Psychopathology - Phobia Flashcards
What is a phobia?
An irrational fear of an object, place or situation.
What are the DSM-5 phobia categories?
Specific phobia
Social phobia
Agoraphobia
What is a specific phobia?
Phobia of an object, such as an animal or body part, or a situation such as flying or having an injection.
What is social phobia?
Social anxiety, phobia of a social situation such as public speaking or using a public toilet.
What is agoraphobia?
Phobia of being outside or in a public place.
What are the behavioural characteristics of a phobia?
Panic - crying, screaming, running away, freezing etc…
Avoidance - putting a lot of effort into preventing coming into contact with the phobic stimulus.
Endurance - person chooses to remain in contact with phobic stimulus e.g. keeping an eye on a spider in the room rather than leaving the room.
What are the emotional characteristics of a phobia?
Anxiety - unpleasant state of high arousal. Less intense but more long term than fear.
Fear - immediate and extreme unpleasant response on encountering a phobic stimulus. More intense and more short term than anxiety.
Unreasonable and disproportionate emotional response to phobic stimulus.
What are the cognitive characteristics of a phobia?
Selective attention to phobic stimulus - important survival mechanism for when something is actually dangerous, however not useful when fear is irrational like with a phobia.
Irrational beliefs - hold unfounded thoughts in relation to the phobic stimuli.
Cognitive distortions - a person with a phobia may have inaccurate and unrealistic perceptions.
What approach is used to explain phobias?
The behavioural/behaviourist approach (learning theory) - a way of explaining behaviour in terms of what is observable and in terms of learning.
What is the two-process model?
An explanation for the onset (creation) and persistence (maintenance) of disorders that create anxiety such as phobias. The two processes are classical conditioning for onset and operant conditioning for persistence.
Who proposed the two-process model?
Mowrer 1960
How are phobias learnt using classical conditioning?
Classical conditioning is learning by the repeated pairing of an unconditioned stimulus UCS with a neutral stimulus NS so that the NS eventually produces the same response that was initially produced by the UCS alone making it a conditioned stimulus with a conditioned response. With phobias, this response is fear and the stimulus is the phobia stimulus e.g. spiders.
What research supports classical conditioning as a means of learning a phobia?
Watson and Rayner 1920 and their Little Albert case study. White rate associated with a loud bang when Albert goes near it. Albert associates rat with the fear of the loud noise. His phobia was generalised to similar objects such as a non-white rabbit, a fur coat, and a santa claus beard made of cotton balls.

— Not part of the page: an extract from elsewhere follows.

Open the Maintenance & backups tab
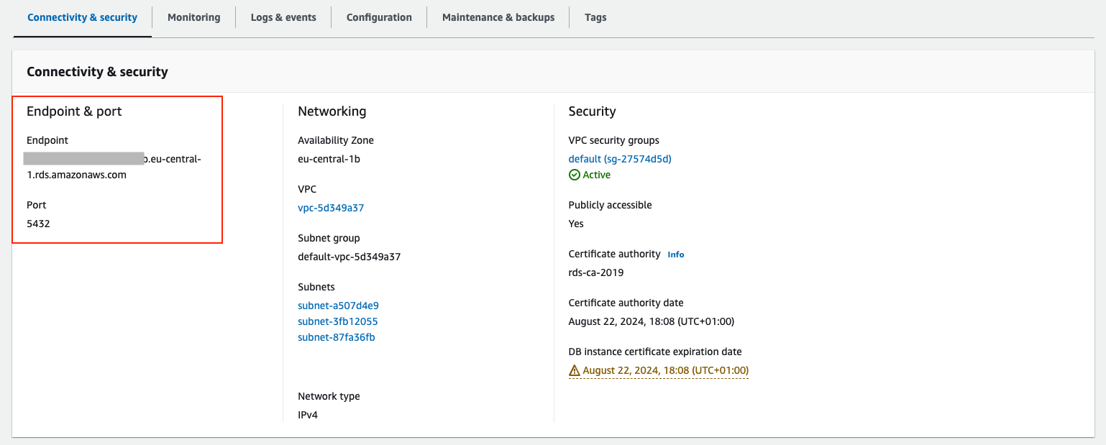1106x445 pixels. pos(498,17)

How are phobias maintained using operant conditioning?
Operant conditioning is maintaining a behaviour by its consequences. For phobias, the learnt consequence is negative reinforcement, when an individual avoids a situation/object that involves the phobic stimulus. This reduces fear and reinforces the behaviour to avid the phobia therefore maintaining the phobia.
Give 2 strengths of the two-process model as an explanation for phobias.
Real-world application in exposure therapies…systematic desensitisation and flooding…forcing participants to reassociate phobic stimulus with relaxation and reducing avoidance so phobia is no longer maintained and is faced.
Links to traumatic experiences that created phobias. Often people who are scared of something have had a bad experience with it once before e.g. the dentist. This was investigated by Ad De Jongh (2006). COUNTERPOINT - Not all phobias are a result of a bad experience, some phobias are actually a result of the unknown! e.g. no experience with snakes or dangerous spiders in England but many people are afraid because they’re so uncommon! Therefore association between experience and phobia isn’t strong enough to provide a full explanation.